Chi.N.N’s Epic Episode



The amount of love I now have for Chi.N.N’s creative producer, Salam Zaatari, is profound. I’d definitely marry the guy if he’s available [wink, wink].

The Monday, June 24 episode of Chi.N.N was an epic success. Living for 26 years in this country and being an avid viewer of Lebanese television, I have never seen a report so blunt, genuine and objective. Truly, the entire 32 minutes of the video is worth watching.

It begins with a statement from Al-Jadeed TV: “This episode does not reflect the station’s opinion. This episode is a gift to the new generation.” Zaatari then goes on to narrate the modern history of the country: how sects began to take control, how the state became weaker and weaker, and how during the Civil War each sect worked on building its own autonomous “state.”

He then acknowledges the fact that every sect greedily began to go after its own share of the system: “every guerilla fighter in the Amal party became a policeman and every guerilla fighter with the Progressive Socialist Party became a high-state employee in the government or on Al-Jadeed TV.”

The episode then continues with its analysis on how Lebanon is not a country of heroes. Every leader is merely a hero for one section of the Lebanese population. “We’ve been raised on the heroic images of a Japanese Grendizer, an American Superman, a Spanish Zoro and a Farsi Sindibad,” Zaatari says.

Free media doesn’t exist in this country, he adds. Not one channel is spared from subjective news based on some political agenda, “even Al-Jadeed TV.” (But respect to them, for airing this episode regardless.)

“OTV, for example keeps portraying Christians as the disadvantaged sect” while “Future TV news… can be summarized in one word: Hezbollah.”

Chi.N.N’s host then concludes that the Civil War is certainly coming back. The heroes, he believes, are those men from the Lebanese Armed Forces who died during the Saida clashes on Sunday and Monday.

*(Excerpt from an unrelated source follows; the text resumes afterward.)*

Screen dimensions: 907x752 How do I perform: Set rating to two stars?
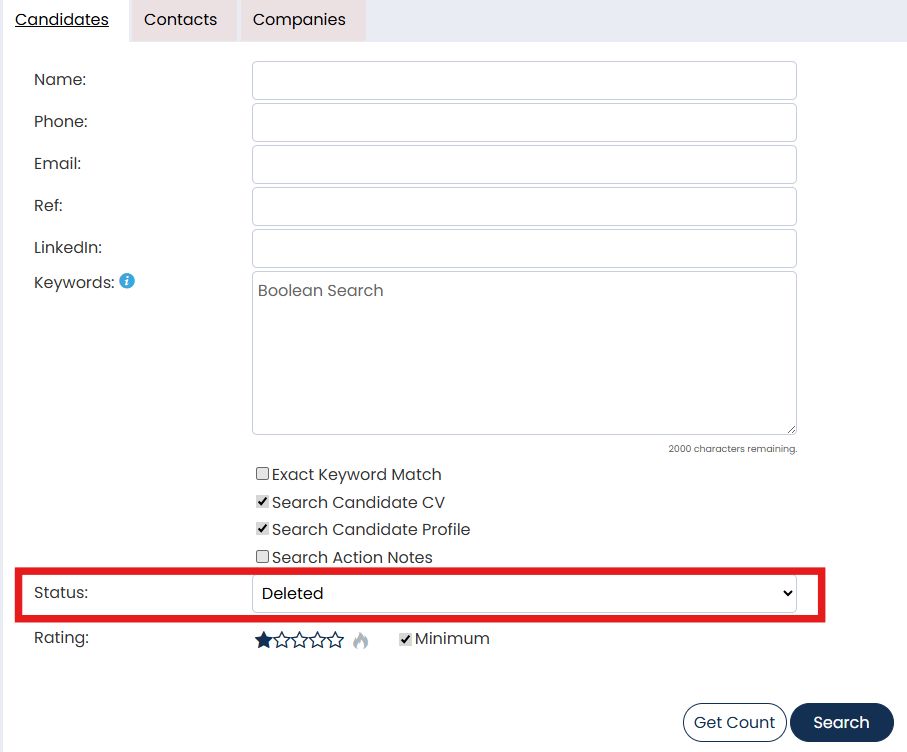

Zaatari still has hope for the future generation, with the civil movement that started with its protest on the parliament extension a week ago, but he concludes with “Now I know why the prophet Mohammed cried and said, ‘I’m crying for my nation.’”

And ever the pessimist, Zaatari’s final words to the audience are morose: “It doesn’t matter what type of Lebanese you are because Lebanon is over.”